The exposure variable was the CMI, which was calculated using the formula:

\(\begin{aligned}&CMI\cr&\quad=\left[\frac{triglyceride\left(TG,mmol/L\right)}{\begin{aligned}&high-density\:lipoprotein\:cholesterol\cr&\:\left(HDL-C,\:mmol/L\right)\end{aligned}}\right]\cr&\qquad\times\:\left[\frac{waist\:circumference\left(WC,cm\right)}{height\left(cm\right)}\right]\end{aligned}\)[14].

All variables in the equations above were measured following standard protocols established by the U.S. Centers for Disease Control and Prevention (CDC) and were expressed in international standard units [15]. CMI was considered as a continuous exposure variable. Subsequently, to investigate the specific effects of varying levels of CMI, we stratified our study participants into four groups based on CMI quartiles.

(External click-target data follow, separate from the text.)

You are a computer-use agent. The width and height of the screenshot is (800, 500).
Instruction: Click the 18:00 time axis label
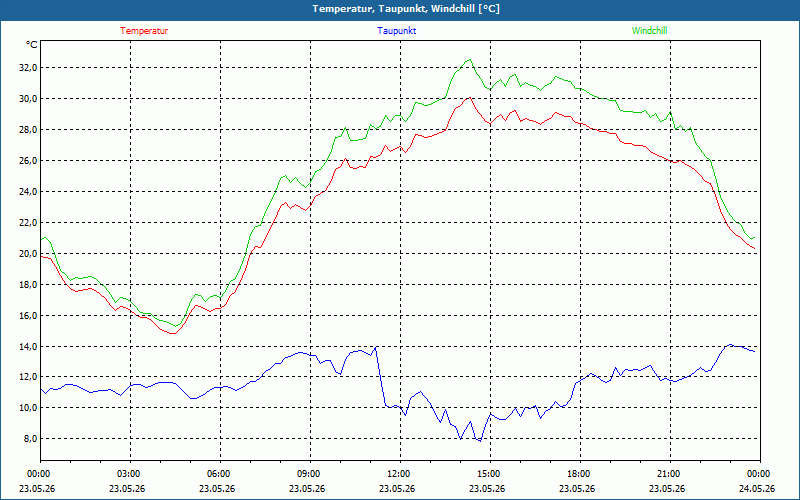click(x=580, y=474)
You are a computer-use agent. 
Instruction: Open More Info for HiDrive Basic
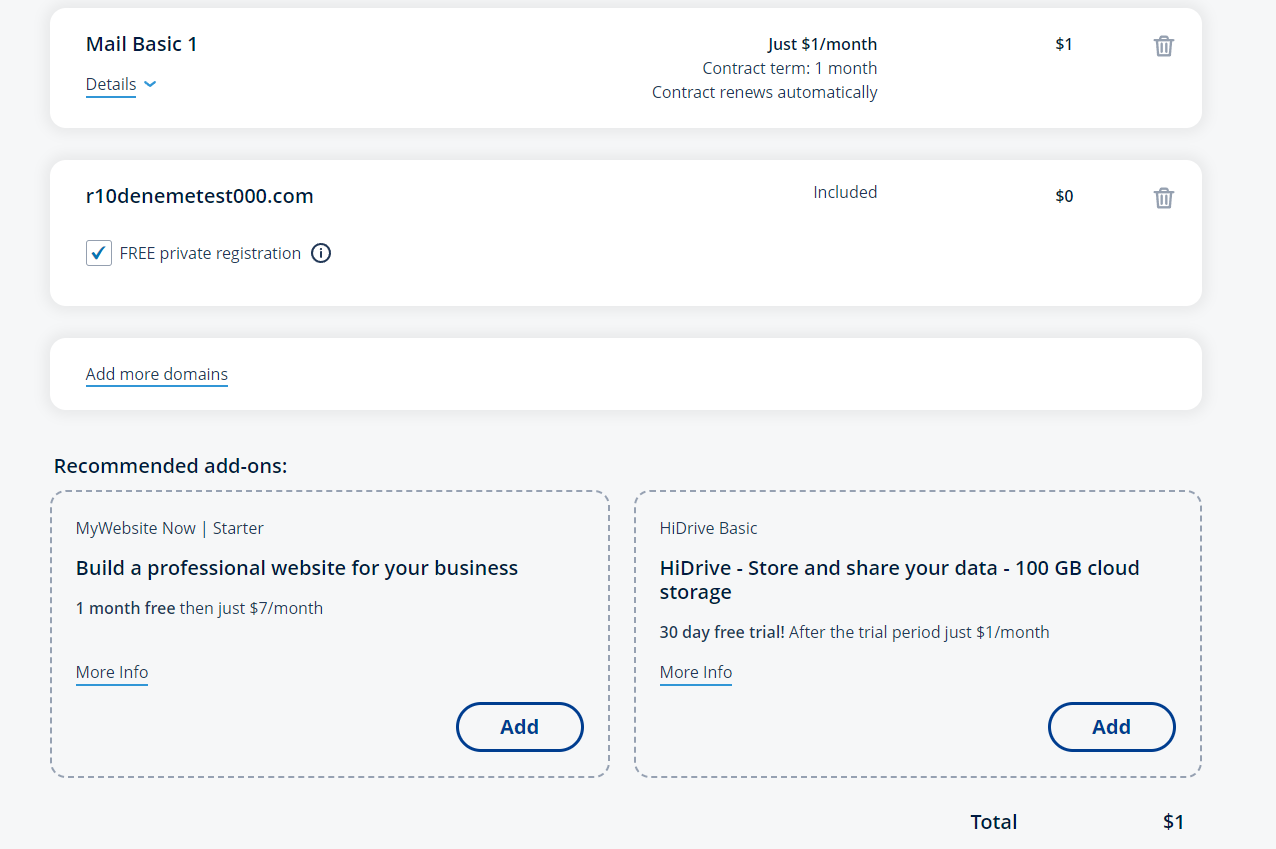[x=696, y=672]
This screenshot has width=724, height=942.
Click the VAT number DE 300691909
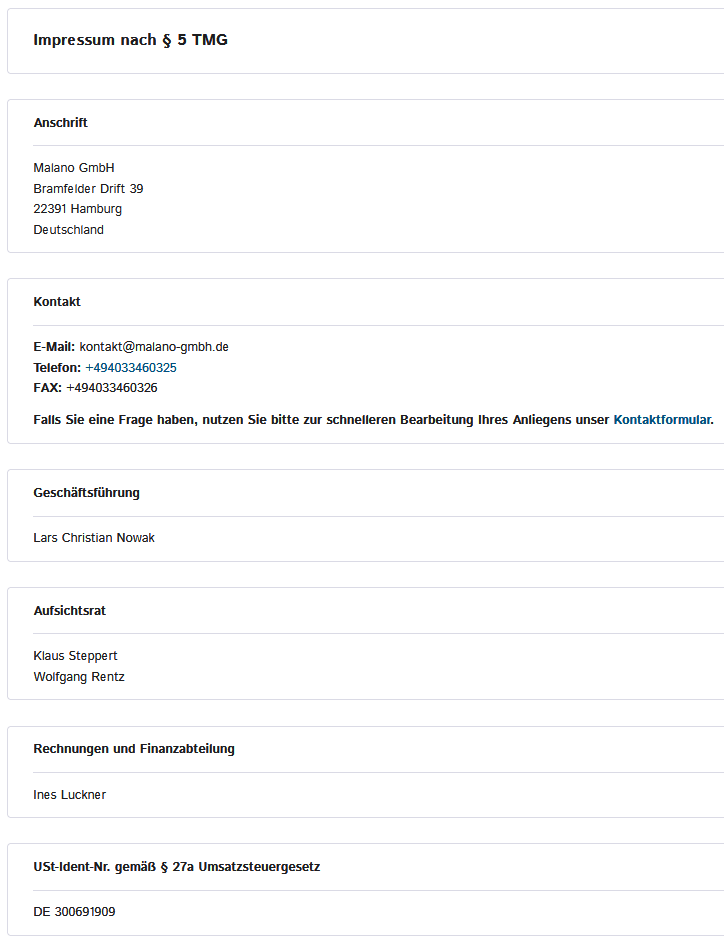tap(75, 912)
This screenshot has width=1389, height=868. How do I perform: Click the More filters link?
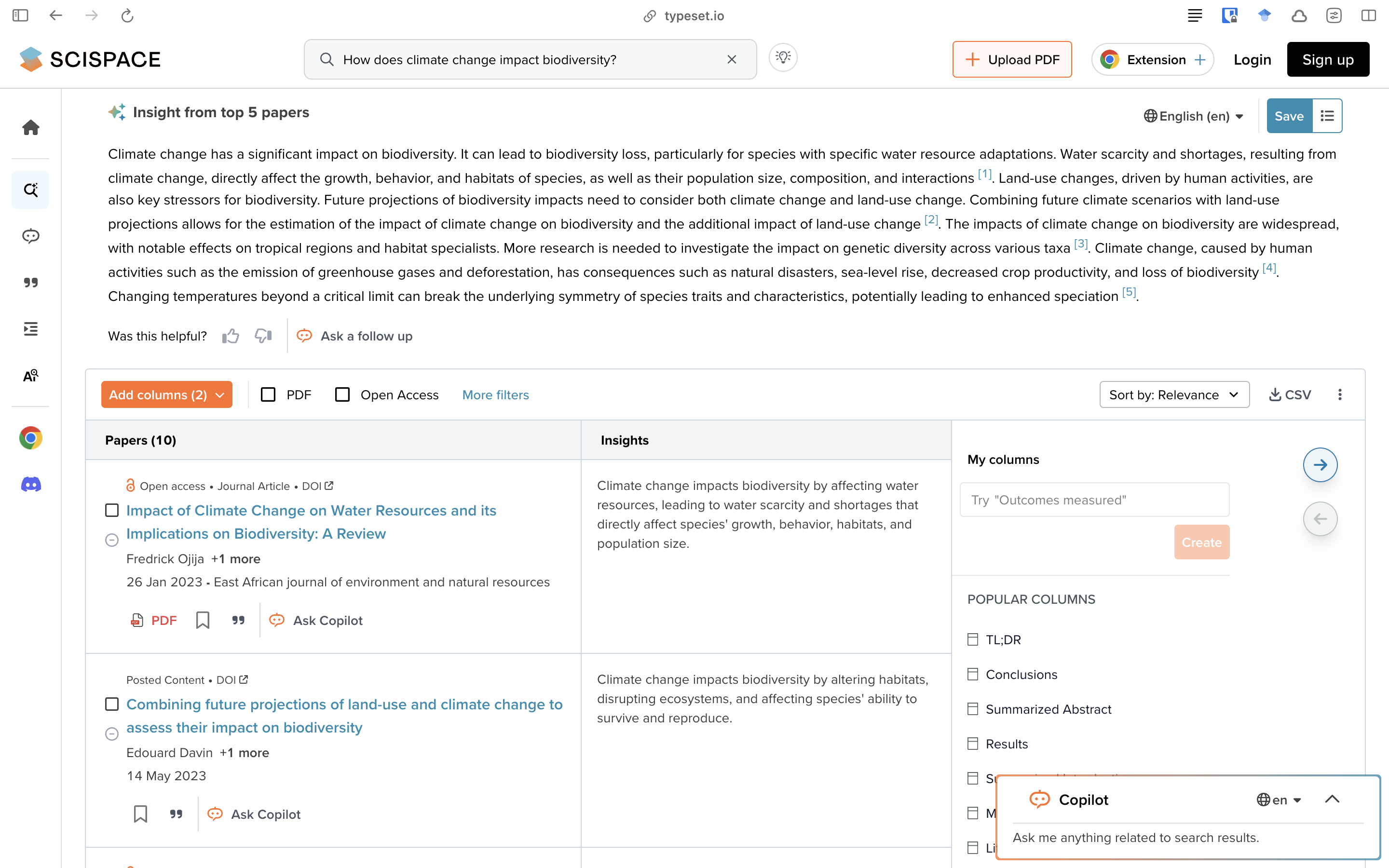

The outcomes were all-cause mortality, cancer mortality, CVD mortality, and diabetes mortality. The National Center for Health Statistics (NCHS) determined mortality status by integrating the NHANES Public Use Link Mortality File with the National Death Index (NDI) through December 31, 2019, using a probability matching algorithm (www.cdc.gov/nchs/data-linkage/mortalitypublic.htm).In a further step, to ascertain the cause of death among participants, we employed the Tenth Revision of the International Statistical Classification of Diseases (ICD-10) as a guideline [16]. According to ICD-10, cancer mortality was defined by codes C00-C97, diabetes mortality by codes E10-E14 and does not include cardiovascular complications arising from diabetes, deaths from heart disease by codes I00-I09, I11, I13, and I20-I51, and deaths from cerebrovascular disease by codes I60-I69. Cardiovascular mortality was classified as any death related to heart disease, cerebrovascular disease, and/or hypertension, which includes essential (primary) hypertension, hypertensive heart disease, hypertensive renal disease, hypertensive heart and renal disease, secondary hypertension.

Assessment of covariates

Eleven covariates, including age, gender, income-to-poverty ratio (PIR), BMI, race, the disease history of hypertension, hypercholesterolemia, diabetes, and CVD, as well as history of alcohol use and smoking, were enrolled in this study. Data on age, gender, PIR, race, the disease history of hypertension, hypercholesterolemia, diabetes, and CVD, as well as history of alcohol use and smoking, were obtained through a questionnaire, while BMI (kg/m²), waist circumference (cm), and height (cm) were measured during a physical examination. BMI was the ratio of weight (kg) to height (m) squared. According to the World Health Organization’s recommended guidelines [17], a PIR below 1.3 implies poverty, a BMI of less than 25 signifies underweight, a BMI between 25 and 30 denotes overweight, and a BMI over 30 is classified as obesity. Furthermore, a waist circumference of ≥ 80 suggests obesity. The definitions of hypertension, hypercholesterolemia, and diabetes involved a positive response to the following questions:

1. (1)

   Have you ever been told by a doctor or other health professional that you had hypertension, also called high blood pressure?

2. (2)

   Have you ever been told by a doctor or other health professional that your blood cholesterol level was high?

3. (3)

   Have you ever been told by a doctor or health professional that you have diabetes or other health problems?

Statistical analysis

All statistical analyses were performed with R software (version 4.2.2) and SPSS (9.0). A p-value of < 0.05 was deemed statistically significant. Categorical variables were reported as frequencies and percentages, while continuous variables were presented as means with standard deviations. Continuous variables were analyzed using the Wilcoxon rank-sum test, whereas categorical variables were assessed with Pearson’s Chi-squared test.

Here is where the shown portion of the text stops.